→ Activity
Print, word for word, the stretch of the entries from the line containing "The height and width of the screenshot is (902, 1559)." through the line containing "The width and height of the screenshot is (711, 391).".

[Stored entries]
· · · · · · ·

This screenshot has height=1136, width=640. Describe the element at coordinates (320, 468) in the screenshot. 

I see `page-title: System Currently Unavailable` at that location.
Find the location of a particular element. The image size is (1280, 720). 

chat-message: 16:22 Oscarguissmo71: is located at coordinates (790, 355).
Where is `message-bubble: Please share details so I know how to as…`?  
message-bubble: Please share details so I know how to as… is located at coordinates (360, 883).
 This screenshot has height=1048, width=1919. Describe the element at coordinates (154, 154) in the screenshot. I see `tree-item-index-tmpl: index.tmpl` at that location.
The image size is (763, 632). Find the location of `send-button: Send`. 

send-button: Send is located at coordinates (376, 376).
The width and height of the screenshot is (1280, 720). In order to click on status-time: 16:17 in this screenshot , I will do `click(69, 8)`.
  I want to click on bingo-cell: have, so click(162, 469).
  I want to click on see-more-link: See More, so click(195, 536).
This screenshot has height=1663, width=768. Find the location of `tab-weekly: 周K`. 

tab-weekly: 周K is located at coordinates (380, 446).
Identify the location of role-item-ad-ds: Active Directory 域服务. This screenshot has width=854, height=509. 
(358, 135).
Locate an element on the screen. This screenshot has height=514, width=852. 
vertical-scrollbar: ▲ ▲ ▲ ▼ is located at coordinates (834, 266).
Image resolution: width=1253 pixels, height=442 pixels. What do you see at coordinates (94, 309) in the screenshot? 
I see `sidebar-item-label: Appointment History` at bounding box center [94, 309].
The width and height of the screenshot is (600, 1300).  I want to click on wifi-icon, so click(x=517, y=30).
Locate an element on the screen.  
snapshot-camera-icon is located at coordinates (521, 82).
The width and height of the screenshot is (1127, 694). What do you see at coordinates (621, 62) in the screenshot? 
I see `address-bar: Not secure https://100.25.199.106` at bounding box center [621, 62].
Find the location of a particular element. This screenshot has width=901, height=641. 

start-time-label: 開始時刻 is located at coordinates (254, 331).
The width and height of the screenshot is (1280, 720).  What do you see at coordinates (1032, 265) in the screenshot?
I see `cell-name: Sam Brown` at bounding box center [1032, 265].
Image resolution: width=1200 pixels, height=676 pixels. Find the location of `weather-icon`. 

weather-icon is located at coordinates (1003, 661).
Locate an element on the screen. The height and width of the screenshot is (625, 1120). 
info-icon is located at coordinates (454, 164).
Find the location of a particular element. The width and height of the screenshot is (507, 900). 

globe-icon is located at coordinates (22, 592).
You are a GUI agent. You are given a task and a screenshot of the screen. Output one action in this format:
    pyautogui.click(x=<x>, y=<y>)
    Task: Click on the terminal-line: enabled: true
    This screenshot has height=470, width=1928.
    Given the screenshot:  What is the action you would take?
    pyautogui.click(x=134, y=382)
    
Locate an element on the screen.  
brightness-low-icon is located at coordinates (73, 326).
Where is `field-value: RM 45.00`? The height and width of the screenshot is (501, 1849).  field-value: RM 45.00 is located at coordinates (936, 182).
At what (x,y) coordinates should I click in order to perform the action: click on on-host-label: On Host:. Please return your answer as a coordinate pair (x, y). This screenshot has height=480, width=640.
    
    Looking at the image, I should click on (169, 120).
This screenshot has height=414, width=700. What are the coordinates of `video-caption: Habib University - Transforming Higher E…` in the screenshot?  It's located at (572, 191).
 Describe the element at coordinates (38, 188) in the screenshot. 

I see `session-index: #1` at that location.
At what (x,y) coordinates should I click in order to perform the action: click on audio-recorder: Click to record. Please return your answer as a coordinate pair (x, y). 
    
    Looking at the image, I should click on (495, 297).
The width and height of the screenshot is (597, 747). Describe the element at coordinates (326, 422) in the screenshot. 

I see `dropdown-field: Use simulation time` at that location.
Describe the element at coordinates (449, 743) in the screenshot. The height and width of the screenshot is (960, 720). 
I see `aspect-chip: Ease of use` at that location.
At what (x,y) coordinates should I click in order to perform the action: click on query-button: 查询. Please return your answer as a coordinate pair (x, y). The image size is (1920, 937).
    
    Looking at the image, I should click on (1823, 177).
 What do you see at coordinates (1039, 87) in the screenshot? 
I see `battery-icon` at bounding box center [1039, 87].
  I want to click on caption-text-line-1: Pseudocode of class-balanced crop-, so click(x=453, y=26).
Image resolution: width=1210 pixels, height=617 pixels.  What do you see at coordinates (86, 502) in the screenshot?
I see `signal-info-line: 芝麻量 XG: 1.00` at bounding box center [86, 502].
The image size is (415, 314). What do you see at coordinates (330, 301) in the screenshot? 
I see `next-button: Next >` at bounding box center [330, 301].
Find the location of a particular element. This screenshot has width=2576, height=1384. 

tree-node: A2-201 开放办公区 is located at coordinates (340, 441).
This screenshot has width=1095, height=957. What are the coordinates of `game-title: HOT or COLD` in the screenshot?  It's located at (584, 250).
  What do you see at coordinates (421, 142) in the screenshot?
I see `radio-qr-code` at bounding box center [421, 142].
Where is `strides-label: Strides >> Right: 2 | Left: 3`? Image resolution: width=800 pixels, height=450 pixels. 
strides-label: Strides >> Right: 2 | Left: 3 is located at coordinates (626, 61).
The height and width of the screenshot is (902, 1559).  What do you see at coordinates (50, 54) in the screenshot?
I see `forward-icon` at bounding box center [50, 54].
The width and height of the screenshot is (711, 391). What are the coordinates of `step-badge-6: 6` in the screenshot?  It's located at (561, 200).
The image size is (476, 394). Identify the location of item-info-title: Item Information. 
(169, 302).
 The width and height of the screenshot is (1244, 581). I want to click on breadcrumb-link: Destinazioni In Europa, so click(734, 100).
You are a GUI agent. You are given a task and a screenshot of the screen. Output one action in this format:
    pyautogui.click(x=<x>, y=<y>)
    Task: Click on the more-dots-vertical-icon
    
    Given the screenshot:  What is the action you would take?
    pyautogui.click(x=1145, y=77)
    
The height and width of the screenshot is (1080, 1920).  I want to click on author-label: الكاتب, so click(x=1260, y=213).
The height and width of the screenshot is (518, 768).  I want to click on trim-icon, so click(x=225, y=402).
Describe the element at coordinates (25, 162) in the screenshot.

· · · · · · ·

→ Task solution
The height and width of the screenshot is (902, 1559).  What do you see at coordinates (50, 54) in the screenshot?
I see `forward-icon` at bounding box center [50, 54].
The width and height of the screenshot is (711, 391). What are the coordinates of `step-badge-6: 6` in the screenshot?  It's located at (561, 200).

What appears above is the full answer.